*** PROVIDED RECORDS ***
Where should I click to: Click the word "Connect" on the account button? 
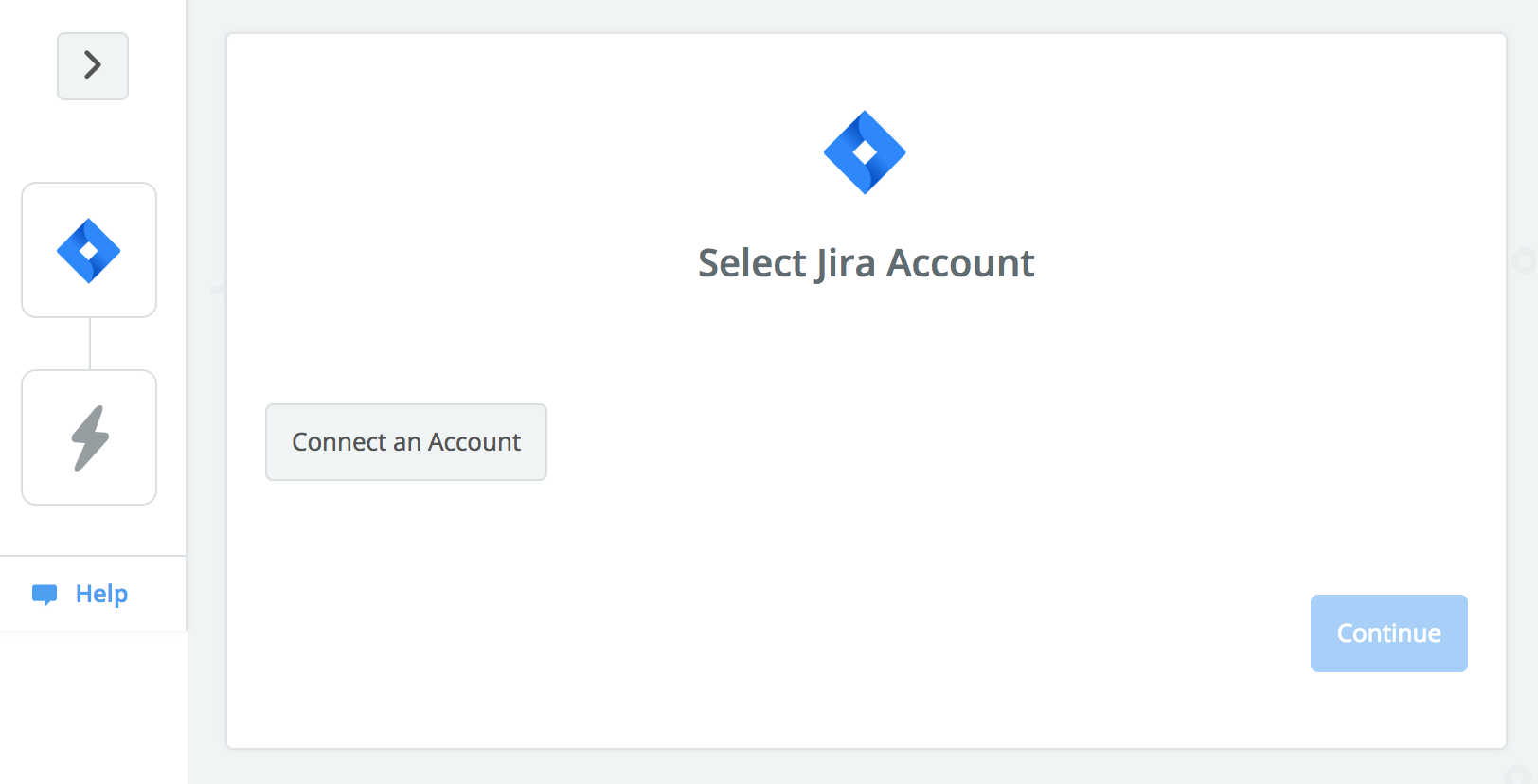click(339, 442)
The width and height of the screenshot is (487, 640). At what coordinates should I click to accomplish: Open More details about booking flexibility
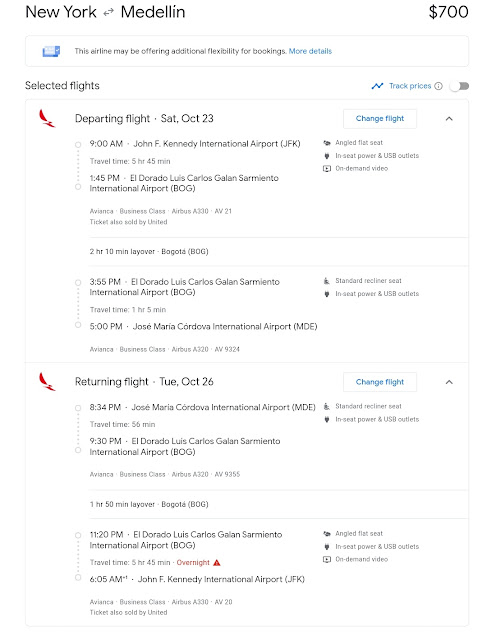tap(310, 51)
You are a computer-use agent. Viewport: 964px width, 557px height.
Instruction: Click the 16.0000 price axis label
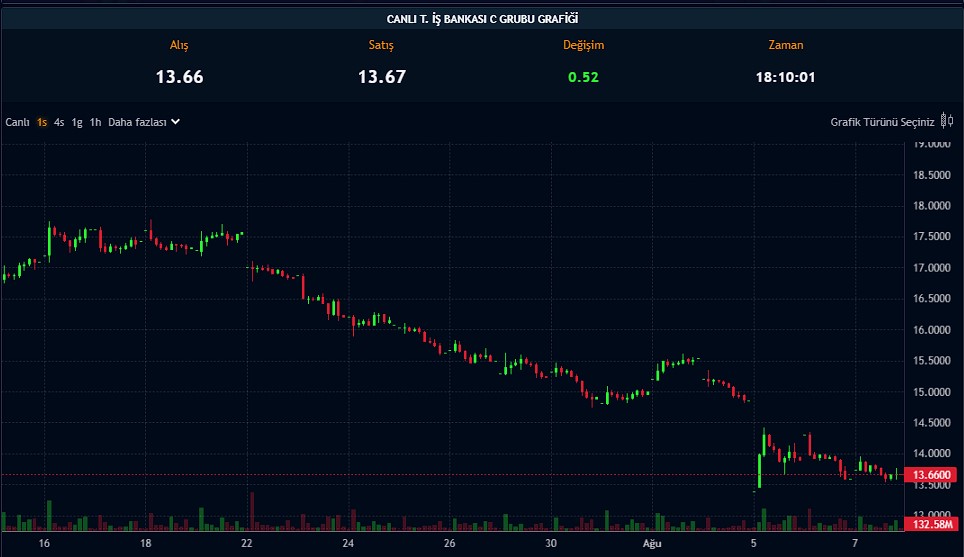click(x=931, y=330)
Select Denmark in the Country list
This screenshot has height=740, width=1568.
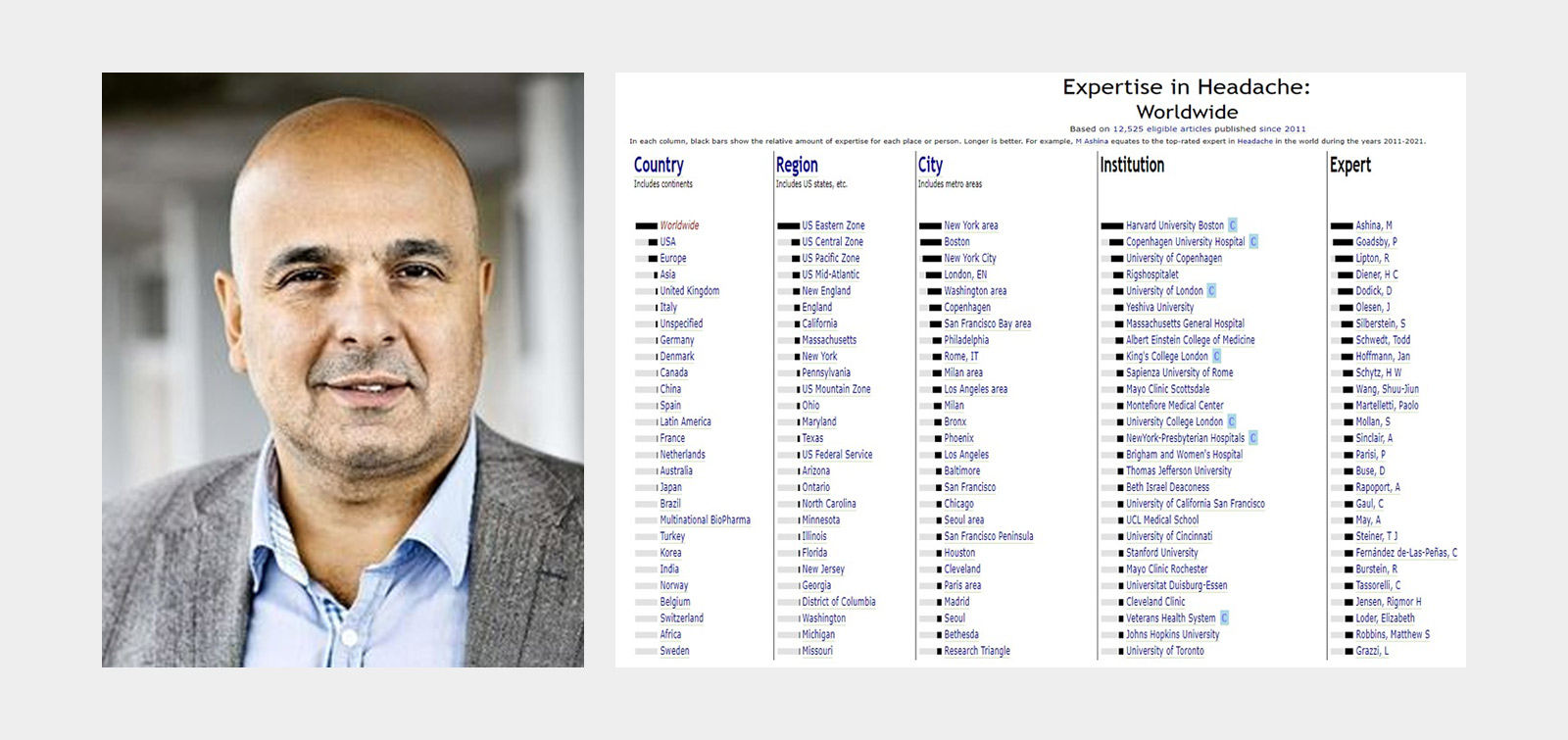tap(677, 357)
***
▸ **TASK TO CARRY OUT**
The lines to repeat start at the one holding "You are a computer-use" and run through the last line of the records above; write them out exactly, both ends included, but not the pictures.

▸ **EXPECTED ANSWER**
You are a computer-use agent. Viewport: 964px width, 557px height.
Instruction: Click the 16.0000 price axis label
click(x=931, y=330)
Select Denmark in the Country list
This screenshot has height=740, width=1568.
tap(677, 357)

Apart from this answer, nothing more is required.